Unlikely Companions
by Andrea Goyan
I was old and tired the day I caught Anerix, the fox. Only months remained in my life cycle, and he was to be a last meal. One more attempt to quell the gnawing hunger before returning home to build my pyre and begin anew.
It isn’t easy, dying over and over again.
“Resurrected from the ashes,” humans say, like that’s awesome. Like rebirth alleviates or balances the excruciating pain associated with my death.
Consumed in flames.
My feathers on fire.
Skin a billion particles of pain.
Every time, I swear I won’t scream, but I do. My last sound ripped from the depths of my soul. When I rise from the soot moments later, the grime of my old body covers my new feathers in filth. And though I remember everything I’ve learned during all my lives, the new body has no follow-through, no muscle memory. It’s like having a manual, but one written in an unknown language.
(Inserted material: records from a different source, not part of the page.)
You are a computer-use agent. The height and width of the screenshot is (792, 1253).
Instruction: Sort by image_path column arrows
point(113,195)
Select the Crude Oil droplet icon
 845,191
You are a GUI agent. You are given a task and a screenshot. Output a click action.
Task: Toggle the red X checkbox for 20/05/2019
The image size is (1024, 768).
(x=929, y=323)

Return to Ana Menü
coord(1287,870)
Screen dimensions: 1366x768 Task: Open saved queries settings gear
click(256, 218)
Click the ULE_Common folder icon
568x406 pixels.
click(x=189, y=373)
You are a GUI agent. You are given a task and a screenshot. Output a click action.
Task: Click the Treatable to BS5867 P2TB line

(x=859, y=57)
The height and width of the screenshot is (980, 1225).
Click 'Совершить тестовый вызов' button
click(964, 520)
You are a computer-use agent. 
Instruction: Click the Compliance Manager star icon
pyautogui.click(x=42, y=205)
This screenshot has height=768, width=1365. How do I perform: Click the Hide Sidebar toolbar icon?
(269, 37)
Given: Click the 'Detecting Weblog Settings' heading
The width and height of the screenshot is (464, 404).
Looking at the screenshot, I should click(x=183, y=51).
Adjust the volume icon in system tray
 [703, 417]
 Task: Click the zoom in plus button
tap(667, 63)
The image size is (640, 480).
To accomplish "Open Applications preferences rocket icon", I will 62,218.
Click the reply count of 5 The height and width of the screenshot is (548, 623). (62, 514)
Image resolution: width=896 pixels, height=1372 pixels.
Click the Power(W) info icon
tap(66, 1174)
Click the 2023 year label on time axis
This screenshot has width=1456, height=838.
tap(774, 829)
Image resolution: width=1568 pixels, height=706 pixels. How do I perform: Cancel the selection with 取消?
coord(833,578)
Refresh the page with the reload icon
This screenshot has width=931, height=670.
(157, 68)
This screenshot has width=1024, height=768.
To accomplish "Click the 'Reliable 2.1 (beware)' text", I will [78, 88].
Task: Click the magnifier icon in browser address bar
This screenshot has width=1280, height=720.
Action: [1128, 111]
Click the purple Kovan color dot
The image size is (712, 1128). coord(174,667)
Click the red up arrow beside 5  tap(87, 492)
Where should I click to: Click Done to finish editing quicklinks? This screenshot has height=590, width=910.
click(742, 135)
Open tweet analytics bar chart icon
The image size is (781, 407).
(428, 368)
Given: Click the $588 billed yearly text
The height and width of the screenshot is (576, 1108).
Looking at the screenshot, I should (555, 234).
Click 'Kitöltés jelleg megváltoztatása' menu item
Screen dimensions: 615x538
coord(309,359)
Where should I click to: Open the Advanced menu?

Even my bone marrow ached when I contemplated the road ahead.
So, I looked forward to the simple pleasure of filling my belly.
Carrying my prey, I landed on a promontory high above the Arabian Sea where the salt air made promises the clouds could not keep. Rain, rain, they whispered. But the sky remained bone dry. Anerix’s ears twitched. “I’ve studied your dilemma. I see a way out.”
I held the fox against the rock cliff with one great taloned foot and opened my maw to rip his throat and stop his feeble utterances.
“I know a way to end your life for good.”
This creature hit upon my deepest desire. I closed my beak.
He gasped for air against my crushing hold and said, “To stop your suffering.”
Of course, he made this claim under duress, looking for a way to save his skin. Blood stained his ruddy fur where my talons pierced his flesh. I could kill him with minimal pressure. But there was fire in his gaze. The sparkles looked like dancing embers from the sun. I loosened my grip.
“The winds,” he said. “They speak of change.”
“What they speak of is rain,” I said. “The weather perpetually changes.”
Anerix sighed. “And yet you cannot.”
I tightened my talons again. “I cannot.”
“Let me live, and I will take your place on the pyre.”
“Silly mammal. It doesn’t work that way. You cannot cheat the Gods.”
He smiled, revealing his sharp canines. I marveled at his surety and fearlessness.
“How do you know?” he said.
I paused. Anerix proposed the impossible, but his boldness was seductive.
“I don’t,” I said, releasing him.
I doubted his offering would change anything, but since eating him would only temporarily sate my hunger, I decided to take him with me. If nothing else, he’d make my ending different. So, I wetted his wounds with a single tear and watched them heal. Anerix didn’t cringe as I took him once again into my clutch, and he jabbered along our journey like he hadn’t a care in the world.
#
I prepared my nest atop the Sun Temple, Anerix by my side. He helped gather the twigs and herbs.
“Why spice? Why not something delicious, like fresh eggs?” he asked. “What’s so special about the Sun Temple? Couldn’t you die anywhere?”
His endless questions made the burdensome task less arduous.
I knew the time approached when my skin tingled, and my blood ran hot inside me. I set Anerix inside the bowl-shaped death trap where the scent of cinnamon and myrrh perfumed my plumes and scented his fur. As the sun ignited the fuel we’d collected, I raised my wings to leave, but my tail feathers caught a spark.
We died together; our parts entwined, all writhing fur, feather, flesh, and bone, consumed as one.
#
I am a year old again. When I close my eyes, I see Anerix, his fur aflame. When I open them, he sits beside me, his pink tongue lolling as he pants. He suffers from perpetual heat. It’s a side effect of the flames, the price of his immortality.
“Maybe we should move to a cooler climate,” he says. “Or live by the water. Anywhere other than the desert would be good.”
He chatters on. His chipper voice a constant in my world. Anerix couldn’t change my fate, but he changed his.
And I no longer face eternity alone.